Coraz bardziej zauważalne są postępy prac przy budowie nowego dworca kolejowego Świdnik Miasto, który zastąpi stary, zburzony budynek z lat 60.
Obok torów wyrastają już dwie betonowe konstrukcje: będą to dwa budynki połączone ze sobą wiatą.
W większym obiekcie znajdzie się poczekalnia oraz toalety, zaś w mniejszym będzie komercyjny lokal do wynajęcia. Pod łączącą je wiatą przewidziano stojaki rowerowe i samoobsługową stację naprawy jednośladów. Wszystkiego mają pilnować kamery monitoringu.

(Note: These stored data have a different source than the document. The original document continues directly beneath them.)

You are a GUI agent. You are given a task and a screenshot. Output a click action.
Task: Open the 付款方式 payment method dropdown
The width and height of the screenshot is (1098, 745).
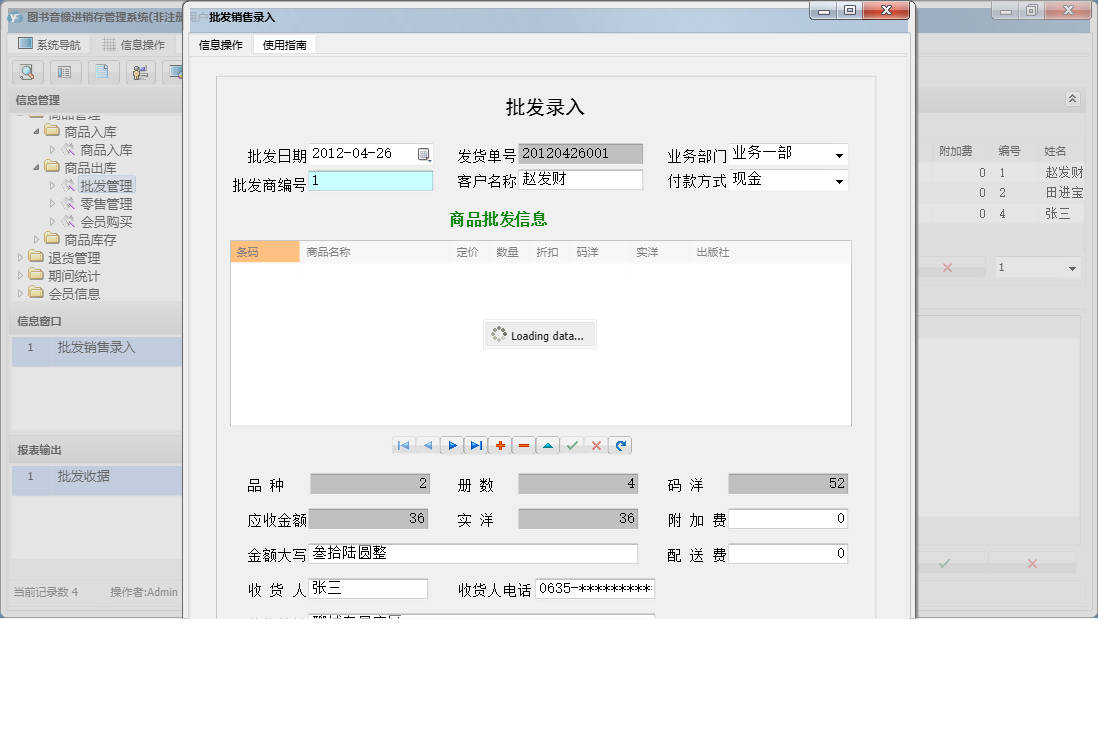[838, 180]
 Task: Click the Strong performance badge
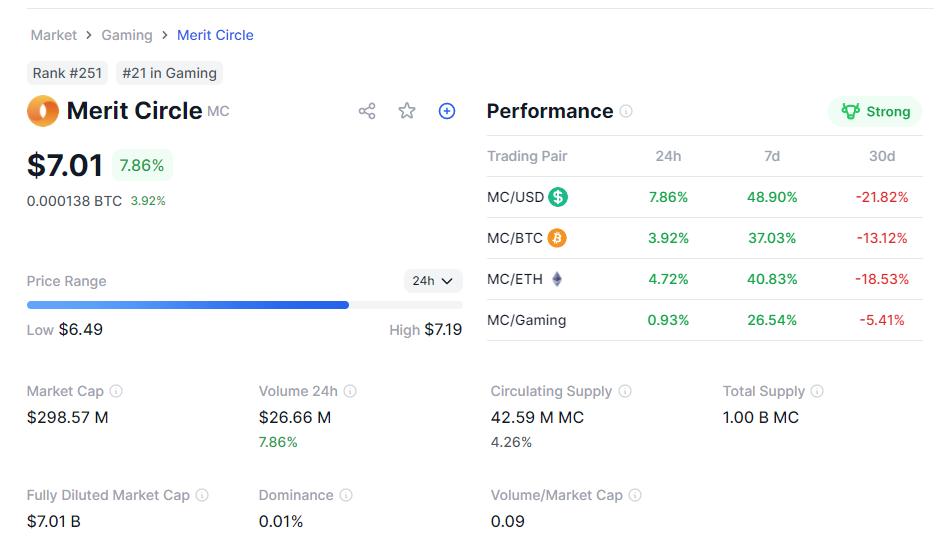tap(876, 111)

Na dachu mają być zamontowane panele fotowoltaiczne wytwarzające energię elektryczną ze słonecznej, zaś do ogrzewania używana będzie pompa ciepła. Budynek będzie mieć też ośmiometrową „wieżę” z podświetlanym zegarem. Dworzec ma być przystosowany do potrzeb osób niepełnosprawnych.
W ramach tej inwestycji ma również powstać nowy system informacji głosowej o zbliżających się odjazdach pociągów, projekt przewiduje też montaż elektronicznych tablic wyświetlających informacje o przyjazdach i odjazdach.
Całkowity koszt inwestycji zleconej przez Polskie Koleje Państwowe to 4,5 mln zł. Prace powinny się zakończyć w przyszłym roku.
Wykonawcą prac jest konsorcjum spółek Heli Factor i MERX. Obie firmy miały za zadanie zaprojektować „dworzec modułowy”, rozebrać stary i postawić nowy.
Inwestycja jest mocno opóźniona. Z pierwotnej umowy między PKP a wspomnianym konsorcjum wynikało, że dworzec będzie gotowy w maju bieżącego roku. Kolej tłumaczy, że opóźnienie nie jest zawinione przez wykonawców i wynika z przedłużających się wskutek epidemii uzgodnień dokumentacji projektowej.